Disrupting the Reproductive Hormone Axis
The biological mechanism for infertility in Anorexia Nervosa is classified as Hypothalamic Amenorrhea, a condition where the brain stops signaling the ovaries. This disruption involves the intricate communication network known as the Hypothalamic-Pituitary-Ovarian (HPO) axis. Under severe nutritional stress, the hypothalamus suppresses the pulsatile release of Gonadotropin-releasing hormone (GnRH).
GnRH travels to the pituitary gland to stimulate the release of Luteinizing Hormone (LH) and Follicle-Stimulating Hormone (FSH). When GnRH pulses are suppressed due to the energy deficit, the output of LH and FSH dramatically decreases, often regressing to a pattern similar to that seen before puberty. These hormones normally stimulate the ovaries to develop follicles and produce sex hormones like estrogen and progesterone. Without adequate stimulation, the ovaries become dormant, failing to mature an egg or produce the estrogen necessary for a menstrual cycle.
This lack of ovulation and subsequent absence of menstruation (amenorrhea) is the physical manifestation of infertility in AN. High levels of the stress hormone cortisol, often elevated in AN, also contribute to the suppression of the HPO axis.
Restoring Fertility After Recovery
Infertility resulting from Anorexia Nervosa is frequently reversible, requiring sustained recovery from the eating disorder. The primary requirement for restoring reproductive function is achieving and maintaining a healthy body weight and body composition. For many individuals, this means reaching a weight that is approximately 92% of their ideal body weight. The resumption of a regular menstrual cycle is the most common indicator that the HPO axis has reactivated and fertility is returning.
Menstrual cycles may not immediately normalize upon reaching a target weight, as the body needs time to rebuild fat stores and stabilize the hormonal environment. Psychological recovery is also important, since chronic stress and high cortisol levels can continue to suppress the GnRH signal even after initial weight gain.
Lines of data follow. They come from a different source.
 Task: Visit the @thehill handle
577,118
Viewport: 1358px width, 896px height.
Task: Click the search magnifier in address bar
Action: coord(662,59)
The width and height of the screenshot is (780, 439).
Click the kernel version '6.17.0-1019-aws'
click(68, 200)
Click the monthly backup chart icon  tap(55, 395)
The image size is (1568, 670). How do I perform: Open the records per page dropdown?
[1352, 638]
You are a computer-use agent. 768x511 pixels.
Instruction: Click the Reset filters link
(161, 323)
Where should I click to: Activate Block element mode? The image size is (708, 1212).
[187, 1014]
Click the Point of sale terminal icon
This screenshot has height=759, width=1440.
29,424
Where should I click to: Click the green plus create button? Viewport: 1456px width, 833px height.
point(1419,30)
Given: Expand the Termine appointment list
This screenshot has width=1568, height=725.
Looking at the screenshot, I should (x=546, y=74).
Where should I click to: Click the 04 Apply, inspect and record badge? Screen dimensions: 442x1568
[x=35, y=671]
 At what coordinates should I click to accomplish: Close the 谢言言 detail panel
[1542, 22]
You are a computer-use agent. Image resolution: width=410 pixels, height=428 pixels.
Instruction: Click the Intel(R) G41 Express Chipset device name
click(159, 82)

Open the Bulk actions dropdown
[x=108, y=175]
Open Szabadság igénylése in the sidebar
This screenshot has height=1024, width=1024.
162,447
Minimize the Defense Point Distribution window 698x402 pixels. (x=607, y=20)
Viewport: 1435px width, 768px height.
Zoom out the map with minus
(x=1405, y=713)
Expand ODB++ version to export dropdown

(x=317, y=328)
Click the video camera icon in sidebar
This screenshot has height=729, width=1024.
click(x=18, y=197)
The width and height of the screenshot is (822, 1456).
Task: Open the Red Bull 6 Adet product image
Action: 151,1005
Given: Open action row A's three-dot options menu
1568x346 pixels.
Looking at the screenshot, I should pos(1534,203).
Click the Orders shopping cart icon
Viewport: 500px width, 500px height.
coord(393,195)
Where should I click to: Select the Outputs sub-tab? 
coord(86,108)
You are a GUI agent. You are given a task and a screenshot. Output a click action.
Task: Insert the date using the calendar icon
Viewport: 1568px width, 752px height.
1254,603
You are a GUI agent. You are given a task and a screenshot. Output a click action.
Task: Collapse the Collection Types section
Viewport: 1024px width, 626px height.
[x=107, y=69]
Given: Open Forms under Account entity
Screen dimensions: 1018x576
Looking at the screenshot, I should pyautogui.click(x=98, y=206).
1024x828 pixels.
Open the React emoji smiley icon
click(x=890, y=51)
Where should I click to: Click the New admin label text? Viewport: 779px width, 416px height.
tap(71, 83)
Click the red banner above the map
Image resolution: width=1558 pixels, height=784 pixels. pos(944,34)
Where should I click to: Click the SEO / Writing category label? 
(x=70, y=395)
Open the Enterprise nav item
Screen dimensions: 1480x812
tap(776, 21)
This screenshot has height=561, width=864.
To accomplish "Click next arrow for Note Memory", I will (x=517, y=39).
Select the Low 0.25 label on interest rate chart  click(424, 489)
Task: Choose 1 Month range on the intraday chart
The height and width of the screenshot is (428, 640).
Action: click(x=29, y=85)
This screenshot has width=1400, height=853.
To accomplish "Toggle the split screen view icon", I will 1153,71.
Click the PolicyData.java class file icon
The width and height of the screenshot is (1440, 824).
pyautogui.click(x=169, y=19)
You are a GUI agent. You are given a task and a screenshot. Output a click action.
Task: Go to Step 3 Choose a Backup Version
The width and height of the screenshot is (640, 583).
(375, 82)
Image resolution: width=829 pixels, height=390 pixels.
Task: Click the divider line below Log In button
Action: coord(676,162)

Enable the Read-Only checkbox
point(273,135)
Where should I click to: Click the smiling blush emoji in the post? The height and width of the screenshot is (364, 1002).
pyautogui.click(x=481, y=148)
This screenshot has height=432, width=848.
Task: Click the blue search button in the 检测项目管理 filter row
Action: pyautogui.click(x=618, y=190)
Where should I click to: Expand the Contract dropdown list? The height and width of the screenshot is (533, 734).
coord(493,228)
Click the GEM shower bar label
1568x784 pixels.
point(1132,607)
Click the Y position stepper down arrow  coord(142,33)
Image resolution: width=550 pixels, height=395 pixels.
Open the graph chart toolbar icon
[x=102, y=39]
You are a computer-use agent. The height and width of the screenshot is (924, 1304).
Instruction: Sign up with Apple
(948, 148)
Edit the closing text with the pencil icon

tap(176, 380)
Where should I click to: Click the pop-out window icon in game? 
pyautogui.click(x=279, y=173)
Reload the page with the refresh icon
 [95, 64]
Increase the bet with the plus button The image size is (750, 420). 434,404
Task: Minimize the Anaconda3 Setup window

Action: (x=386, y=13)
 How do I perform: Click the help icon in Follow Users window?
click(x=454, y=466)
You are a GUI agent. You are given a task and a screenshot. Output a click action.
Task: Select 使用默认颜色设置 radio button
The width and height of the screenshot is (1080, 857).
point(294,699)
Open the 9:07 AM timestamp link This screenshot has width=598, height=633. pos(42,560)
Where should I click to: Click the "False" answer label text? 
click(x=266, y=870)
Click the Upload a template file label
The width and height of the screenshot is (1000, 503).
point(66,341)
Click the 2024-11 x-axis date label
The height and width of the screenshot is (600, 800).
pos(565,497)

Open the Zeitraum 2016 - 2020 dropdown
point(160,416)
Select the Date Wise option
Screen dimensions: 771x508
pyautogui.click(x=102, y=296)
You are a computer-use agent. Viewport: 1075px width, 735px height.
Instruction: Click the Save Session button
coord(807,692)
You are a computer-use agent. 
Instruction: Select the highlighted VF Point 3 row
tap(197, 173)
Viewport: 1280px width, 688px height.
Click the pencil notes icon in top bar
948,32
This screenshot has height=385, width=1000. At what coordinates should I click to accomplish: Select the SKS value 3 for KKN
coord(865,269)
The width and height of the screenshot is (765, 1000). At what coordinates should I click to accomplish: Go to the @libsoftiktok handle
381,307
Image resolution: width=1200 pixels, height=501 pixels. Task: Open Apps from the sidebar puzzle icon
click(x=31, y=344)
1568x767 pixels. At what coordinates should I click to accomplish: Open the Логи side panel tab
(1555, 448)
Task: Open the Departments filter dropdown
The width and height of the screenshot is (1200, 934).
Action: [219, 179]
Long-term follow-up studies suggest that for those who achieve sustained weight restoration, the rates of pregnancy and childbirth are often similar to those of the general population. The reproductive system generally recovers its function once the energy balance is restored.
Pregnancy Risks Following Anorexia
While fertility is often restored after recovery, conception during active illness or shortly after stabilization can carry risks for both the mother and the developing fetus. Women who become pregnant while still underweight face increased chances of obstetric complications due to ongoing nutritional deficiencies. Specific risks include an increased likelihood of miscarriage and preterm birth. Infants born to mothers with active or recent AN are more likely to have a low birth weight and be small for their gestational age. For a healthy pregnancy, it is recommended that a woman establish a stable, healthy weight for several months before attempting conception.